Sim, somos um país que tem desenvolvido muito a sua capacidade de acolher grandes eventos nos últimos anos, estamos em permanência no topo dos rankings de segurança e possuímos todas as estruturas fundamentais para suportar um congresso desta dimensão. Em acréscimo, os nossos CSP (pese embora todas as suas dificuldades diárias) são reconhecidos a nível mundial como sendo fortes e de enorme qualidade. Mediante tal conjunção feliz de circunstâncias, é nossa convicção de que podermos atingir a meta dos 4 mil delegados ou até, quem sabe, ultrapassá-la.
Não está ainda definido um tema geral para a conferência, muito menos os eixos programáticos. Ainda assim, qual será na sua opinião o tópico incontornável em 2025 que a MGF a nível mundial quererá explorar?

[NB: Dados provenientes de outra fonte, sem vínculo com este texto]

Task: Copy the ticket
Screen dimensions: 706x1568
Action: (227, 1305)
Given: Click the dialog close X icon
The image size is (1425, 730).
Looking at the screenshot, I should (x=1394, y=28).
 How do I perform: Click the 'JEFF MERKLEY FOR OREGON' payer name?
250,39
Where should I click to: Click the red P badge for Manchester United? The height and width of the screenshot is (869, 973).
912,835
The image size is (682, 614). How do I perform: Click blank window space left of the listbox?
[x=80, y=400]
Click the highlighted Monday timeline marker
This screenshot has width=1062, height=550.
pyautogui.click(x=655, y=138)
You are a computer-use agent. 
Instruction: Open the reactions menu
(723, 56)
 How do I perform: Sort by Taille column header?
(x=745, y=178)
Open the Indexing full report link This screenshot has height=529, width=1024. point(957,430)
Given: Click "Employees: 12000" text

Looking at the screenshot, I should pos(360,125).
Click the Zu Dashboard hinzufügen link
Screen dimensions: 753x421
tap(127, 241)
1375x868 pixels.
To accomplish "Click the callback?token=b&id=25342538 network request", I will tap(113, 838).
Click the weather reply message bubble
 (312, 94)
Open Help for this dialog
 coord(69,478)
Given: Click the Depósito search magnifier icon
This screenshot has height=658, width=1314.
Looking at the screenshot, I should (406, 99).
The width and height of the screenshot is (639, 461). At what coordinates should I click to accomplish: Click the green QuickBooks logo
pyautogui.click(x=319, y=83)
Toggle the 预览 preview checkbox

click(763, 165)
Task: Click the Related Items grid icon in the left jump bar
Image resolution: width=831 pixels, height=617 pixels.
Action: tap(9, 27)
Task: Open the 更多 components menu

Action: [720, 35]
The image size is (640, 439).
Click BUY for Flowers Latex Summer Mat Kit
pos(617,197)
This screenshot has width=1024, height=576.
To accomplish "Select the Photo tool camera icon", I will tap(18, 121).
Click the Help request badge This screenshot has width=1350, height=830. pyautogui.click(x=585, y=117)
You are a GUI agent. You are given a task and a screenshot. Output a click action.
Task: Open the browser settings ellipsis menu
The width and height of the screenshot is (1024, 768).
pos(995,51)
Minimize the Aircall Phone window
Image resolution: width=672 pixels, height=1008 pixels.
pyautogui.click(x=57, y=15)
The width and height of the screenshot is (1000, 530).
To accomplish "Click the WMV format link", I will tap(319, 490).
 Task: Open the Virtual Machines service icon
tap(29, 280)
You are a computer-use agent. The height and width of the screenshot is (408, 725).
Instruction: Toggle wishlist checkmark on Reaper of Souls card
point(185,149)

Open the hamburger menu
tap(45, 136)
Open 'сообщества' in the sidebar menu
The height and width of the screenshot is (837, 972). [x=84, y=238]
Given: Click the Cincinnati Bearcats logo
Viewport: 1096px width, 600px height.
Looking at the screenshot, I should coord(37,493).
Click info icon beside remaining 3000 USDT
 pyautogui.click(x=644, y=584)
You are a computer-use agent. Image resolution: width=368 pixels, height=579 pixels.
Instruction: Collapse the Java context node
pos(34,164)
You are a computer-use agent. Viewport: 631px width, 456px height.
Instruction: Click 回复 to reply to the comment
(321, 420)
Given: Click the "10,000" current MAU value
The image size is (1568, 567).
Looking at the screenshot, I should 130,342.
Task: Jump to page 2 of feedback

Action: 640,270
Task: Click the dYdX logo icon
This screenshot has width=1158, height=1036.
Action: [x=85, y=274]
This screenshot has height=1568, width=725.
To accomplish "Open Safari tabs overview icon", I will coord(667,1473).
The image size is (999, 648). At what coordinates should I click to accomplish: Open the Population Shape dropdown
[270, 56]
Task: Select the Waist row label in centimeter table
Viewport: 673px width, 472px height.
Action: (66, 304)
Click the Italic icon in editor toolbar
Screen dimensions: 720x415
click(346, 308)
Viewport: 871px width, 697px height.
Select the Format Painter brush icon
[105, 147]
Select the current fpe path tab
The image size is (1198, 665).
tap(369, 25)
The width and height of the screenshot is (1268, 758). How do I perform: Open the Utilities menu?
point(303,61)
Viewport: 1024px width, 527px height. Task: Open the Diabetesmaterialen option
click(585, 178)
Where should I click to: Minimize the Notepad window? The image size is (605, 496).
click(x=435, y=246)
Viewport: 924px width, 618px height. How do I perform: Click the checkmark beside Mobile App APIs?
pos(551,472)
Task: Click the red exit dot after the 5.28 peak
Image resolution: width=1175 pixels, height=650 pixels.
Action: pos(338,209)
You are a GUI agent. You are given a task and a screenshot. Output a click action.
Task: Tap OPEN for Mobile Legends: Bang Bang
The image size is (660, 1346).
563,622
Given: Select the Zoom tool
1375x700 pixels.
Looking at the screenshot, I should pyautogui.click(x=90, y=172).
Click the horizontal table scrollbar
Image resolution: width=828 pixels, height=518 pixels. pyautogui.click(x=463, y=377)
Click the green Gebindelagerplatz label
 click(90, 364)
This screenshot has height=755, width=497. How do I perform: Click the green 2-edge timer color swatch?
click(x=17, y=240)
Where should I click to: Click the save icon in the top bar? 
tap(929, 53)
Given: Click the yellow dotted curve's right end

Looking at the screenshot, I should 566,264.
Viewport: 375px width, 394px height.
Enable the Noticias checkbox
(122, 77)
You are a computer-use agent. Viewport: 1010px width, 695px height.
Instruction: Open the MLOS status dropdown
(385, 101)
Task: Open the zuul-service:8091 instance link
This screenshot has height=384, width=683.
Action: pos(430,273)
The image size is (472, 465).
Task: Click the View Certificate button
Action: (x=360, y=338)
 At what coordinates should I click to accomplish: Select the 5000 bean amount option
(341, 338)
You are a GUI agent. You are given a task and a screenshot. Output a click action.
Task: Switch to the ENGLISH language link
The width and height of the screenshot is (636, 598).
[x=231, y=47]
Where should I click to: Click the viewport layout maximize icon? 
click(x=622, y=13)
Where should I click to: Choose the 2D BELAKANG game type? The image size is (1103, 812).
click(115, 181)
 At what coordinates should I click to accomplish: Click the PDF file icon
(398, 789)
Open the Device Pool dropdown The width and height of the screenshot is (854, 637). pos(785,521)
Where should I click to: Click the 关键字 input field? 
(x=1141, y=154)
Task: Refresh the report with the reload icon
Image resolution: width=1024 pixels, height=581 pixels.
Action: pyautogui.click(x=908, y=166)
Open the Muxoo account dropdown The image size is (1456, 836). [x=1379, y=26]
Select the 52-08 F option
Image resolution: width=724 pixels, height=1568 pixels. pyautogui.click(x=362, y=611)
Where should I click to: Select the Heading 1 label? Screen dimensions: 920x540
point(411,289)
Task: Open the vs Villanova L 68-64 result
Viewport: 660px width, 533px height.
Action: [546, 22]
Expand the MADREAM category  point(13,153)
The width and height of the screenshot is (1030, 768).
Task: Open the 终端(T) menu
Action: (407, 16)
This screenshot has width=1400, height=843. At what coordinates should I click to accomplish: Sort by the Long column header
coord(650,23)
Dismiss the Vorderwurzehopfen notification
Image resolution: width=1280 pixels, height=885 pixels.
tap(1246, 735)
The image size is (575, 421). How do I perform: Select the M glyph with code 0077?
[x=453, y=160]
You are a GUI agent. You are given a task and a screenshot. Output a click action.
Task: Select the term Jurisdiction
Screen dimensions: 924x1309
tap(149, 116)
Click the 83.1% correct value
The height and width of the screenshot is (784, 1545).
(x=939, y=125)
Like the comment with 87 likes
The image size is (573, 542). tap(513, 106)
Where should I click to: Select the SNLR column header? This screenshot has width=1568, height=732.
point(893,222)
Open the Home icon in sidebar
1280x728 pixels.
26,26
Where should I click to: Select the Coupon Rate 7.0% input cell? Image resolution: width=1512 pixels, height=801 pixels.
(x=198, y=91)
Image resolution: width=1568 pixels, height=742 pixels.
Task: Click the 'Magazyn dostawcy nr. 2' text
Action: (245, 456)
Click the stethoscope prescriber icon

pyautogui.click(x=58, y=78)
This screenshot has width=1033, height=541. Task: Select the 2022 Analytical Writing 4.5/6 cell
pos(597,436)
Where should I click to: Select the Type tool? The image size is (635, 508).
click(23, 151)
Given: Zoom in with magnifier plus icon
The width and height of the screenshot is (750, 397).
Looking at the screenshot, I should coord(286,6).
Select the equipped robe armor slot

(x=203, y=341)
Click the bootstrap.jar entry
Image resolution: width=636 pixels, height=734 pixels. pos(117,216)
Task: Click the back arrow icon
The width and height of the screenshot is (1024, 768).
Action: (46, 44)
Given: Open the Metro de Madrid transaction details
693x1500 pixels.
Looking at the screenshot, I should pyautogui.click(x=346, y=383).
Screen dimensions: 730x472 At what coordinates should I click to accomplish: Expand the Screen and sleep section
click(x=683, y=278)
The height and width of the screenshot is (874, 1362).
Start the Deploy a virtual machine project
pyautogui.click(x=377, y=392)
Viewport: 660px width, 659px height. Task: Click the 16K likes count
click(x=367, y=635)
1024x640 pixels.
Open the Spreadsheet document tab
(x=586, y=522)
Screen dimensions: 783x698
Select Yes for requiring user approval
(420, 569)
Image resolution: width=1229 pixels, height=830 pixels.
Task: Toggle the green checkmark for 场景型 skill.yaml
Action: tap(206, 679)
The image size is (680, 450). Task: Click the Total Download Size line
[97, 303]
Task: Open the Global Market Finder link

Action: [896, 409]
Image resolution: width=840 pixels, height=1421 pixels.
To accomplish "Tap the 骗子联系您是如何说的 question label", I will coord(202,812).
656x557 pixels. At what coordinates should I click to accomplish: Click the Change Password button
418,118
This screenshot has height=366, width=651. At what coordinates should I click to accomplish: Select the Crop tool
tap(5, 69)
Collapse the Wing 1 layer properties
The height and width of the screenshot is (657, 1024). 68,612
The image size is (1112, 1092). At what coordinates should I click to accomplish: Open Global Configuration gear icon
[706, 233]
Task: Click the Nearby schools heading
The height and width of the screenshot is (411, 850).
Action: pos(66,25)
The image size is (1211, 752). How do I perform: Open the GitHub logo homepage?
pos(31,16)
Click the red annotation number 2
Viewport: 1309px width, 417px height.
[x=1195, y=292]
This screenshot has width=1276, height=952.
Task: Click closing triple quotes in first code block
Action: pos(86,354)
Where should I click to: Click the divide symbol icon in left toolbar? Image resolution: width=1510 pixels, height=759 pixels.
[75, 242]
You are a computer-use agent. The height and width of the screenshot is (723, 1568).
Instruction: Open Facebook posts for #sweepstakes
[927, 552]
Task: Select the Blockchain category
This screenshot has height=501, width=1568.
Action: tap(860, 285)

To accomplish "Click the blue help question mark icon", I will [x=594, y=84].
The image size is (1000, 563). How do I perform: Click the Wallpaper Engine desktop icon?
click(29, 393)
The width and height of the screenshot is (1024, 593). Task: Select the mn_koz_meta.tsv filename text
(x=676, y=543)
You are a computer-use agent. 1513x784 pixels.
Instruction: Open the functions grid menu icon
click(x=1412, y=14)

Vamos apostar, com toda a certeza, na temática de uma nova visão mundial para os CSP, sempre assegurando a importância da adaptação a cada realidade local. Esta visão, embora nova, repesca conceitos que são clássicos mas que se têm revelado, por vezes, difíceis de implementar. Falamos, por exemplo, da ideia de ter os CSP no centro dos serviços/sistemas de saúde espalhados pelo mundo. Vamos reforçar essa tónica e perspetivar de que forma, já bem entrados no século XXI, somos capazes de nos adaptar aos tempos modernos e não deixar cair essa dita centralidade. Obviamente que as coisas não se processam como há trinta anos atrás, de futuro teremos outras doenças e uma Medicina bem diversa daquela que conhecemos hoje, com outras tecnologias, capacidades de diagnóstico e tratamento, pelo que é obrigatório que consigamos perceber como os CSP devem abandonar modelos rígidos e ajustar-se às novas necessidades dos doentes. Em paralelo, vamos apostar muito na análise do desenvolvimento sustentável da Humanidade (em termos económicos, sociais e ambientais), porque existem muitos fatores que gravitam em torno da prestação de cuidados de saúde e da Medicina dos quais não nos podemos alhear. Se somos uma Medicina de proximidade e queremos continuar a sê-lo, então devemos estar enquadrados com a comunidade e preocupados com os seus anseios e interesses, em cada momento.